Nintendo, a 128-year-old Japanese company that got its start making playing cards before hitting it big with video games in the 1980s, is famously cautious and traditional, often to a fault. A right analog stick, HDTV, online gaming, and actually competent online gaming, are just some examples of things Nintendo stubbornly refused to adopt for years after each was proven to be the new standard.
But Mario + Rabbids Kingdom Battle Director Davide Soliani recently told IGN that Nintendo is actually “quite open-minded” to new ideas. All it takes to convince them is a bit of creative justification. That sounds simple, but it’s almost certainly not given how closely Nintendo has historically clutched its IPs and products to its chest.
That being said, Nintendo has certainly opened up a little more recently, with the most recent example being Mario + Rabbids Kingdom Battle, a game that gives Mario and his supporting cast guns — guns! — and drops them into Xcom by way of the Mushroom Kingdom. So, how the hell did that happen? Mario creator Shigeru Miyamoto challenged Ubisoft Milan to make a Mario game based on something other than jumping.
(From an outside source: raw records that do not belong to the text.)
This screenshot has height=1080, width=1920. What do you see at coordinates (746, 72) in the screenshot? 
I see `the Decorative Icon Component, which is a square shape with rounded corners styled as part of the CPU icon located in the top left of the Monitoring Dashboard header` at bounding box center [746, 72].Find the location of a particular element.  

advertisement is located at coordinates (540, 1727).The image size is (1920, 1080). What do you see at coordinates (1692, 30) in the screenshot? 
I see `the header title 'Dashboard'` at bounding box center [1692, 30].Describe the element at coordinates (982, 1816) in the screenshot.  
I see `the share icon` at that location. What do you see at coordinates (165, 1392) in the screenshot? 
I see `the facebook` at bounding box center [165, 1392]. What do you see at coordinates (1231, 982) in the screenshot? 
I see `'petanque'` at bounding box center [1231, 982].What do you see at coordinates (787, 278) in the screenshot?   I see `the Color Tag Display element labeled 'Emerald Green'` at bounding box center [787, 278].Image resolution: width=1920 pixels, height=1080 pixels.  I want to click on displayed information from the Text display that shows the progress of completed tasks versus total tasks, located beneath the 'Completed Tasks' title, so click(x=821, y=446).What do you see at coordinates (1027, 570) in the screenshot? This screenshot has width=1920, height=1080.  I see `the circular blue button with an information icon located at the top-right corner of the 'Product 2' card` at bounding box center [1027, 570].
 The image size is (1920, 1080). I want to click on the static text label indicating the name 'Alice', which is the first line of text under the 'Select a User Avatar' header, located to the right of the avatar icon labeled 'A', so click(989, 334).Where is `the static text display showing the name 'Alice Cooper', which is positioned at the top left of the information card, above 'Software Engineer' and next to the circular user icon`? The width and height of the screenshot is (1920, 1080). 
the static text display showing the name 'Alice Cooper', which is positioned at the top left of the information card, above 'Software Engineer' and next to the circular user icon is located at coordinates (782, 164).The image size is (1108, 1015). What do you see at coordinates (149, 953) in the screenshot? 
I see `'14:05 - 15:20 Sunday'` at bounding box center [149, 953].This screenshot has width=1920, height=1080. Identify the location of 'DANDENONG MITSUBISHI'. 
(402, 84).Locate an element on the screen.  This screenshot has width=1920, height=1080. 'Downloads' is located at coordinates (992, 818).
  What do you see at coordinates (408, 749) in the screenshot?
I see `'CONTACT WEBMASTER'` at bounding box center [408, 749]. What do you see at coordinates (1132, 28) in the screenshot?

At this point, that almost sounds quaint. Sure, Mario’s main games are all about jumping. But Mario Kart, Mario and Sonic at the Olympics, Mario Tennis, Mario and Luigi, Mario Party, and a whole lot of other things with the word “Mario” in them have little-to-nothing to do with jumping. Nevertheless, Kingdom Battle is a particularly out there concept that it’s difficult to imagine the Nintendo of yesteryear greenlighting.
To wit, Soliani told IGN that giving Mario a gun was “not an easy topic” to discuss with Miyamoto. And yet, the designer quickly took to it given that Ubisoft Milan had a game concept that justified the Mushroom Kingdom gang operating firearms.
“Every time you are proposing something crazy to Nintendo, they are quite open-minded, but you need a good justification and a good logic to create something in the Mario universe,” explained Soliani.
For his part, Miyamoto told IGN “it’s ideal if we can get old characters to do new things,” but that Nintendo has “hesitancy and resistance” toward anyone who tries to be overbearing and “create new characters over and over again.”
Nintendo’s open-mindedness seems to have served it and Ubisoft well in the case of Kingdom Battle, which is enjoying a Metacritic score of 85 along with a generally positive fan reception.